A while back I was traveling through Middletown, Ohio with my daughter on the way to visit family in Cincinnati. I had never really been to Middletown before. It was only a word on the I-75 exit sign. It’s an interesting town. It seems to be built around old factories and railroad tracks. Well, that is exactly the kind of town where Sears Kit Houses are sure to be found. So we turned off the main road into what looked like a neighborhood from the right time period. Sears Kit Houses were sold through mail order catalogs that were published between 1908 and 1940.
We drove down a couple of blocks, and sure enough, I spied a couple of models I recognized, A Whitehall and a Marina.
There were some other interesting looking homes on the very same block, so I took note of the street, and we moved on to another area of town. We found some lovely Sears Homes in Middletown that day, all models I had seen before. We didn’t have a lot of time to spare then, but after I got home, I used some of my favorite on line sources, Google Maps and the Auditor’s website, to check out some of the houses we had seen on that very first street.
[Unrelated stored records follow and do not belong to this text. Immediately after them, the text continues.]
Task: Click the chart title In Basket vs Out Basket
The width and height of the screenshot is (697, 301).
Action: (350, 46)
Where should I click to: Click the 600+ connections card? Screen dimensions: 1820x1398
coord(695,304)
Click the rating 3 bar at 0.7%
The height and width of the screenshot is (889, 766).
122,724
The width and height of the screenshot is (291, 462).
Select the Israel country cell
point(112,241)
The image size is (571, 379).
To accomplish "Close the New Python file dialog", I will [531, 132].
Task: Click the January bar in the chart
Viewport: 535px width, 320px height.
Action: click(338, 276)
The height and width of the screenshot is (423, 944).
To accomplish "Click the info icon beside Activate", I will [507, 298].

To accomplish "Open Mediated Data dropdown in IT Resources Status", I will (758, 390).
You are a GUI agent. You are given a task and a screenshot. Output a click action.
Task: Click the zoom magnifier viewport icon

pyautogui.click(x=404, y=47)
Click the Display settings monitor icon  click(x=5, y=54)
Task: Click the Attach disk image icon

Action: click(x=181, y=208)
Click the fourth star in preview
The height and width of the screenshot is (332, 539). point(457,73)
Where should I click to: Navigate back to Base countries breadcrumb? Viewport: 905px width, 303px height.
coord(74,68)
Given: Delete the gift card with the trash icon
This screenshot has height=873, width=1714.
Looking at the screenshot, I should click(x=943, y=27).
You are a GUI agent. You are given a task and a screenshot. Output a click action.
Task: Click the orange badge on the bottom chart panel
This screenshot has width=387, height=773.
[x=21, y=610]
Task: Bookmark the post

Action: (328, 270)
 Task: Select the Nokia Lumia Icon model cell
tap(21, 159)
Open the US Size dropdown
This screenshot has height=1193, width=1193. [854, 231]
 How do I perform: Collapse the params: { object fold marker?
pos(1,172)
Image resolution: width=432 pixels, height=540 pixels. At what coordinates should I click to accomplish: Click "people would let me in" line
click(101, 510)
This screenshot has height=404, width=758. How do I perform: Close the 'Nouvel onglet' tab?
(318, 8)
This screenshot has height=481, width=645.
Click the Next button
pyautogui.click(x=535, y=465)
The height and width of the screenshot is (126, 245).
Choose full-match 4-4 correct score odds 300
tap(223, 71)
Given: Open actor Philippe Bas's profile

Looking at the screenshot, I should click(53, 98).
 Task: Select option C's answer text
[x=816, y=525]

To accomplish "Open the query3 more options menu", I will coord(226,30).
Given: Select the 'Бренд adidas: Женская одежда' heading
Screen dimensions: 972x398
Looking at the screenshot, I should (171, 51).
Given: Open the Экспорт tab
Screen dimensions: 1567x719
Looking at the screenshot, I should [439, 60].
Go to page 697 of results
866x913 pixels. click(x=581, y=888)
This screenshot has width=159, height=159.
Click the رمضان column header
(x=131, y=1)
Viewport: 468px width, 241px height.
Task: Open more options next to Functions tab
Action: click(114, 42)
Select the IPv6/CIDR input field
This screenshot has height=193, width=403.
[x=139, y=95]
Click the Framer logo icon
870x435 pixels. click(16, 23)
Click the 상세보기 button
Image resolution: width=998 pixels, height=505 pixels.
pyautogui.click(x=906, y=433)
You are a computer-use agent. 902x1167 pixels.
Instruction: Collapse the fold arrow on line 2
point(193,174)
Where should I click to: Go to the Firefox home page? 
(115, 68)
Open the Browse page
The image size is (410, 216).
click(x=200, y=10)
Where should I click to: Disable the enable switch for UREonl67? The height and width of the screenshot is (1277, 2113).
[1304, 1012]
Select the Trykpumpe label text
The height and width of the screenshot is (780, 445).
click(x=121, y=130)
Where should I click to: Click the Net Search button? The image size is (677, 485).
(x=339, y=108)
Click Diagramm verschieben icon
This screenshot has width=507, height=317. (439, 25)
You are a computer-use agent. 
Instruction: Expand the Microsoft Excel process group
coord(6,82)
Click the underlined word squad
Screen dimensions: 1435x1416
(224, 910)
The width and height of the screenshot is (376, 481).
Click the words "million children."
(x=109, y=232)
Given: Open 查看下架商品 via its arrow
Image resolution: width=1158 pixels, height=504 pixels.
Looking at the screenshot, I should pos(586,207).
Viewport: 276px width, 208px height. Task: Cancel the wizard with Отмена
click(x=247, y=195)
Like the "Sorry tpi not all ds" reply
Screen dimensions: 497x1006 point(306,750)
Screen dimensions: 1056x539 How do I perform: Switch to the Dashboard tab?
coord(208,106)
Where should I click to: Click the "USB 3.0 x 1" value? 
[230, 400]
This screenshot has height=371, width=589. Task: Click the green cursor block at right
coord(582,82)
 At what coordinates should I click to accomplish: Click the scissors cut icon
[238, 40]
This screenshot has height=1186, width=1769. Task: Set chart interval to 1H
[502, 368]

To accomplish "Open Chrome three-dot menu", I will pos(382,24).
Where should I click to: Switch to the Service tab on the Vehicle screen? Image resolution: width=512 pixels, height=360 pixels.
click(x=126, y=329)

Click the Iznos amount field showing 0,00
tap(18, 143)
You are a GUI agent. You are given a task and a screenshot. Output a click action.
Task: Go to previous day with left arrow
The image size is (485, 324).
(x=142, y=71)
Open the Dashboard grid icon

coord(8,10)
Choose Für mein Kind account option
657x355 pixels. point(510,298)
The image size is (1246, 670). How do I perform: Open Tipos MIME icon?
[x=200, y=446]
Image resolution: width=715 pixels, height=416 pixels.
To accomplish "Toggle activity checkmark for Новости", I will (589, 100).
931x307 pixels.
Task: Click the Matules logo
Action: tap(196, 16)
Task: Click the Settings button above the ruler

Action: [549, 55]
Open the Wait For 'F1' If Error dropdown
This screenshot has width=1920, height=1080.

And what a find those houses turned out to be for me! A whole block (almost) of Sears Kit Houses, some of which I had never seen before except in catalogs, so I didn’t recognize them on sight.
And just this past weekend, I had a chance to go back to Middletown and photo document these homes.
Here’s a little tour down the block.
Time to go down the other side of the street!
There are also two Sears Glyndon models, one on each side of the street, but I wasn’t able to get photos because of family activities in the front yards. Both Glyndon models had a different dormer than what is pictured in the catalogs.
There are other Sears Houses nearby in the same neighborhood. I will feature some of those another time, as well as some lovely models in other parts of town.
I met some curious residents and homeowners while taking photos, and they were all wonderful people. I will definitely go back to Middletown again, and I’ll bet I’ll find another Train Load of Sears Houses.